November 8: Norm Nehmetallah

Norm is the publisher at Invisible Books.


November 15: Anuja Varghese

ANUJA is a Pushcart-nominated writer whose work appears in several literary magazines and anthologies including The Malahat Review, Hobart, The Fiddlehead, Plenitude Magazine, and Queer Little Nightmares, among othersAnuja holds a degree in English Literature from McGill University and recently completed a Creative Writing Certificate from the University of Toronto. She also serves as the Fiction Editor for the Ex-Puritan Magazine. Her debut short story collection, titled Chrysalis (House of Anansi Press, 2023) explores South Asian diaspora experience through a feminist, speculative lens. Find her on Twitter, Instagram, and TikTok (anuja_v across platforms) or by visiting anujavarghese.com.

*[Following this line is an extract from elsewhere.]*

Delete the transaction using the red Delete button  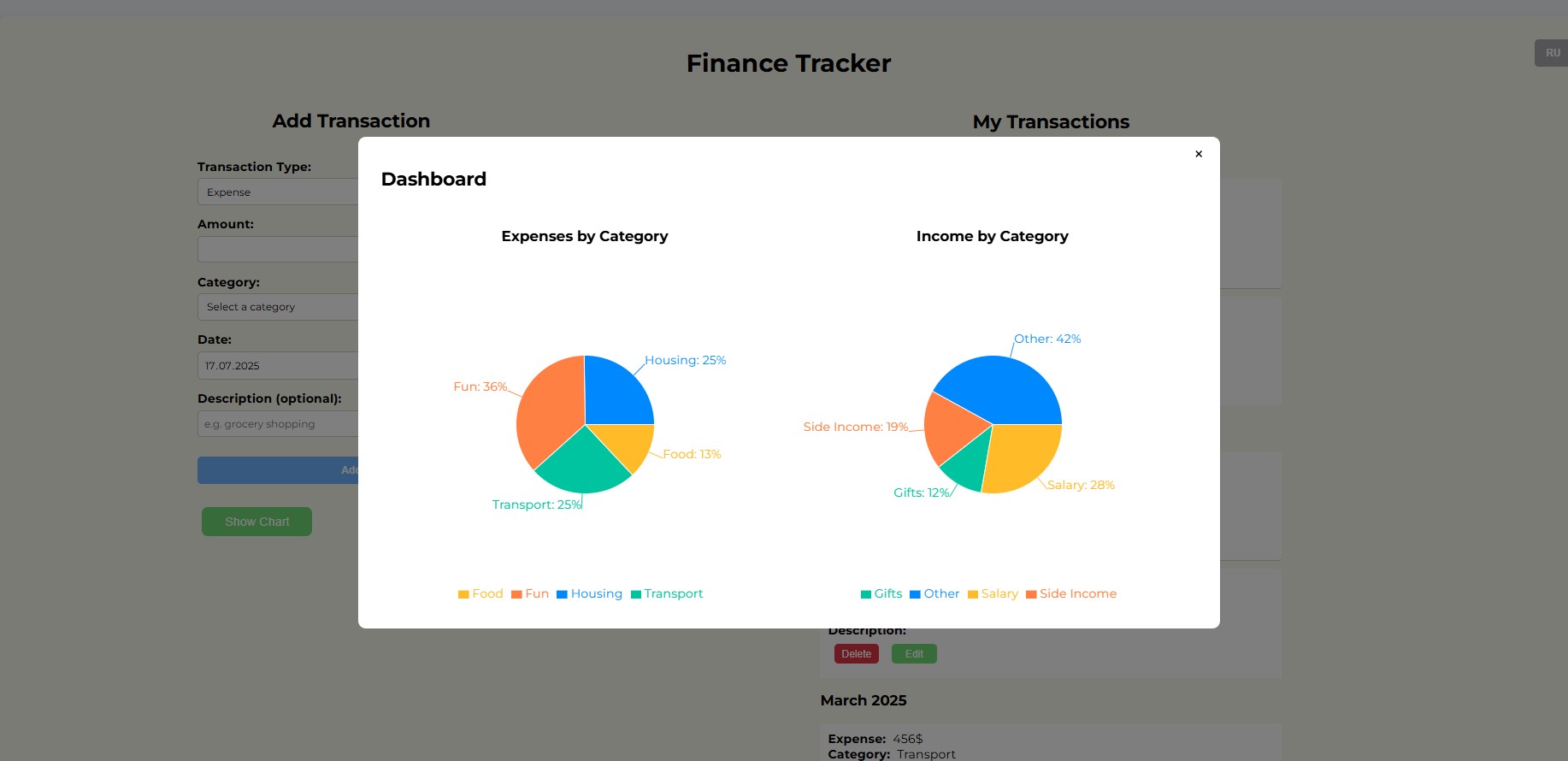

November 22: Darby Minott Bradford

Darby is a poet and translator based in Tio’tia:ke (Montreal). He is the author of Dream of No One but Myself (Brick Books, 2021), which won the A.M. Klein Prize for Poetry, was longlisted for the Grand Prix du livre de Montréal, and was a finalist for the Griffin Poetry Prize, Governor General’s Literary Awards, and Gerard Lampert Memorial Award. House Within a House by Nicholas Dawson, Bradford's first translation, was published in 2023 by Brick Books. Bottom Rail on Top is his second book.


November 29: Paola Ferrante

Paola is a writer living with depression. She is the author of the short fiction collection Her Body Among Animals, which was released Fall 2023 by Book*hug Press, as well as the poetry collection What to Wear When Surviving a Lion Attack from Mansfield Press, which was shortlisted for the Gerald Lampert Memorial Prize. She has won Grain Magazine’s Short Grain Contest for Poetry, The New Quarterly's Peter Hinchcliffe Short Fiction Award, Room Magazine's Fiction Contest, and was longlisted for the 2020 Journey Prize. Her work appears in After Realism: 24 Stories for the 21st Century, Best Canadian Poetry 2021North American ReviewPRISM InternationalThe /tƐmz/ Review and elsewhere. She resides in Toronto with her partner Mat and their son.


December 6: Aaron Tucker

Aaron is the author of three books of poetry, two scholarly film monographs, and two novels, including his most recent, Soldiers, Hunters, Not Cowboys with Coach House Books, published June 6th, 2023. His essay “A Cowboy’s Work” was longlisted for the 2022 CBC Non-Fiction Prize and is part of a work-in-progress collection of essays. In terms of his scholarly work, Tucker’s dissertation “The Flexible Face: Unifying the Protocols of Facial Recognition Technologies” was defended March 2023 and studied the cinema of facial recognition technologies and their impacts on citizenship, mobility, and crisis, receiving the Governor General’s Gold Medal. During his graduate studies he was an Elia Scholar, a VISTA doctoral Scholar, and a 2020 Joseph-Armand Bombardier doctoral fellow; in addition, his graduate writing has won the Film Studies Association of Canada Graduate Student Essay Prize as well as the The Ian Lancashire Promise Award at The Canadian Society for Digital Humanities. In September 2023, he began a SSHRC post-doctoral position at the University of Toronto in the Faculty of Information recreating the Canadian history of artificial intelligence as a techno-national project.